-- begin --

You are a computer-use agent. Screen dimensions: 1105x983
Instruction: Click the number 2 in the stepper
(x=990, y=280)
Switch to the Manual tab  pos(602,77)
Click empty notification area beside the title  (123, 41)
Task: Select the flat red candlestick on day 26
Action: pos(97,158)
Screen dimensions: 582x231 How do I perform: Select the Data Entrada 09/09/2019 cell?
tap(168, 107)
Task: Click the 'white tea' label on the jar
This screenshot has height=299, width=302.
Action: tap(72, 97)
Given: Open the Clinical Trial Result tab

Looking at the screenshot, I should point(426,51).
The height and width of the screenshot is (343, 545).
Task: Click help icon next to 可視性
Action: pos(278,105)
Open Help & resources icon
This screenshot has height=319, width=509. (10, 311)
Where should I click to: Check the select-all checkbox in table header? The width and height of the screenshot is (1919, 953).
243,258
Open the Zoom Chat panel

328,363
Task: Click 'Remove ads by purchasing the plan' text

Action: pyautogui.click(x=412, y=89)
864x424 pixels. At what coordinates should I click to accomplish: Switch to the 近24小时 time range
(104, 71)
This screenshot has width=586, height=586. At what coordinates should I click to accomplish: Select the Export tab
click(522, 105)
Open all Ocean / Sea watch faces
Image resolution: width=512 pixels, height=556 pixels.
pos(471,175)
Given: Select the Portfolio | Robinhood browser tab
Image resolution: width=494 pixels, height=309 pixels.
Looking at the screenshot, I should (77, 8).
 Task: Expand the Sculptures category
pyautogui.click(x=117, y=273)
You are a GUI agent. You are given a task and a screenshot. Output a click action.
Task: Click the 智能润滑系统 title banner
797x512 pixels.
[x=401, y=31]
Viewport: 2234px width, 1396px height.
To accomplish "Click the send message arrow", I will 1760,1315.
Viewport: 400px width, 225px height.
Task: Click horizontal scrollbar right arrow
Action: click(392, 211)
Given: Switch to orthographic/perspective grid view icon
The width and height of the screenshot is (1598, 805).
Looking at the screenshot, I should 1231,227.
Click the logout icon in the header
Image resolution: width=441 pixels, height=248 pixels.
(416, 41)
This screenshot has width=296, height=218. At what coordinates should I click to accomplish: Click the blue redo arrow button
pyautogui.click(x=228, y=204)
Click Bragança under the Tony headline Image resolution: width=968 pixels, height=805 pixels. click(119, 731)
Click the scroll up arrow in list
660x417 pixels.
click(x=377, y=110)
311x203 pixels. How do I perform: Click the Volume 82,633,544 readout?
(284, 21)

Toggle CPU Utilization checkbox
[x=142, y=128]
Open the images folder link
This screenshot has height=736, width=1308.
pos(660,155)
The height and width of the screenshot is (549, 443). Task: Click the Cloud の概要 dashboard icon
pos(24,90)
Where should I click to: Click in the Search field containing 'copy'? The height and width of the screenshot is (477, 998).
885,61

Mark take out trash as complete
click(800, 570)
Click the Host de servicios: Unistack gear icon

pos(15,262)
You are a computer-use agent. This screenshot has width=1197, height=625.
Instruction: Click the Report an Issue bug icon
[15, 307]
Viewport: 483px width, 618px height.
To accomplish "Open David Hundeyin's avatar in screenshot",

-- end --

YOUR GOAL: Print the entire listing above verbatim, from its first line through its last.

WRITTEN SOLUTION:
You are a computer-use agent. Screen dimensions: 1105x983
Instruction: Click the number 2 in the stepper
(x=990, y=280)
Switch to the Manual tab  pos(602,77)
Click empty notification area beside the title  (123, 41)
Task: Select the flat red candlestick on day 26
Action: pos(97,158)
Screen dimensions: 582x231 How do I perform: Select the Data Entrada 09/09/2019 cell?
tap(168, 107)
Task: Click the 'white tea' label on the jar
This screenshot has height=299, width=302.
Action: tap(72, 97)
Given: Open the Clinical Trial Result tab

Looking at the screenshot, I should point(426,51).
The height and width of the screenshot is (343, 545).
Task: Click help icon next to 可視性
Action: pos(278,105)
Open Help & resources icon
This screenshot has height=319, width=509. (10, 311)
Where should I click to: Check the select-all checkbox in table header? The width and height of the screenshot is (1919, 953).
243,258
Open the Zoom Chat panel

328,363
Task: Click 'Remove ads by purchasing the plan' text

Action: pyautogui.click(x=412, y=89)
864x424 pixels. At what coordinates should I click to accomplish: Switch to the 近24小时 time range
(104, 71)
This screenshot has width=586, height=586. At what coordinates should I click to accomplish: Select the Export tab
click(522, 105)
Open all Ocean / Sea watch faces
Image resolution: width=512 pixels, height=556 pixels.
pos(471,175)
Given: Select the Portfolio | Robinhood browser tab
Image resolution: width=494 pixels, height=309 pixels.
Looking at the screenshot, I should (77, 8).
 Task: Expand the Sculptures category
pyautogui.click(x=117, y=273)
You are a GUI agent. You are given a task and a screenshot. Output a click action.
Task: Click the 智能润滑系统 title banner
797x512 pixels.
[x=401, y=31]
Viewport: 2234px width, 1396px height.
To accomplish "Click the send message arrow", I will 1760,1315.
Viewport: 400px width, 225px height.
Task: Click horizontal scrollbar right arrow
Action: click(392, 211)
Given: Switch to orthographic/perspective grid view icon
The width and height of the screenshot is (1598, 805).
Looking at the screenshot, I should 1231,227.
Click the logout icon in the header
Image resolution: width=441 pixels, height=248 pixels.
(416, 41)
This screenshot has width=296, height=218. At what coordinates should I click to accomplish: Click the blue redo arrow button
pyautogui.click(x=228, y=204)
Click Bragança under the Tony headline Image resolution: width=968 pixels, height=805 pixels. click(119, 731)
Click the scroll up arrow in list
660x417 pixels.
click(x=377, y=110)
311x203 pixels. How do I perform: Click the Volume 82,633,544 readout?
(284, 21)

Toggle CPU Utilization checkbox
[x=142, y=128]
Open the images folder link
This screenshot has height=736, width=1308.
pos(660,155)
The height and width of the screenshot is (549, 443). Task: Click the Cloud の概要 dashboard icon
pos(24,90)
Where should I click to: Click in the Search field containing 'copy'? The height and width of the screenshot is (477, 998).
885,61

Mark take out trash as complete
click(800, 570)
Click the Host de servicios: Unistack gear icon

pos(15,262)
You are a computer-use agent. This screenshot has width=1197, height=625.
Instruction: Click the Report an Issue bug icon
[15, 307]
Viewport: 483px width, 618px height.
To accomplish "Open David Hundeyin's avatar in screenshot",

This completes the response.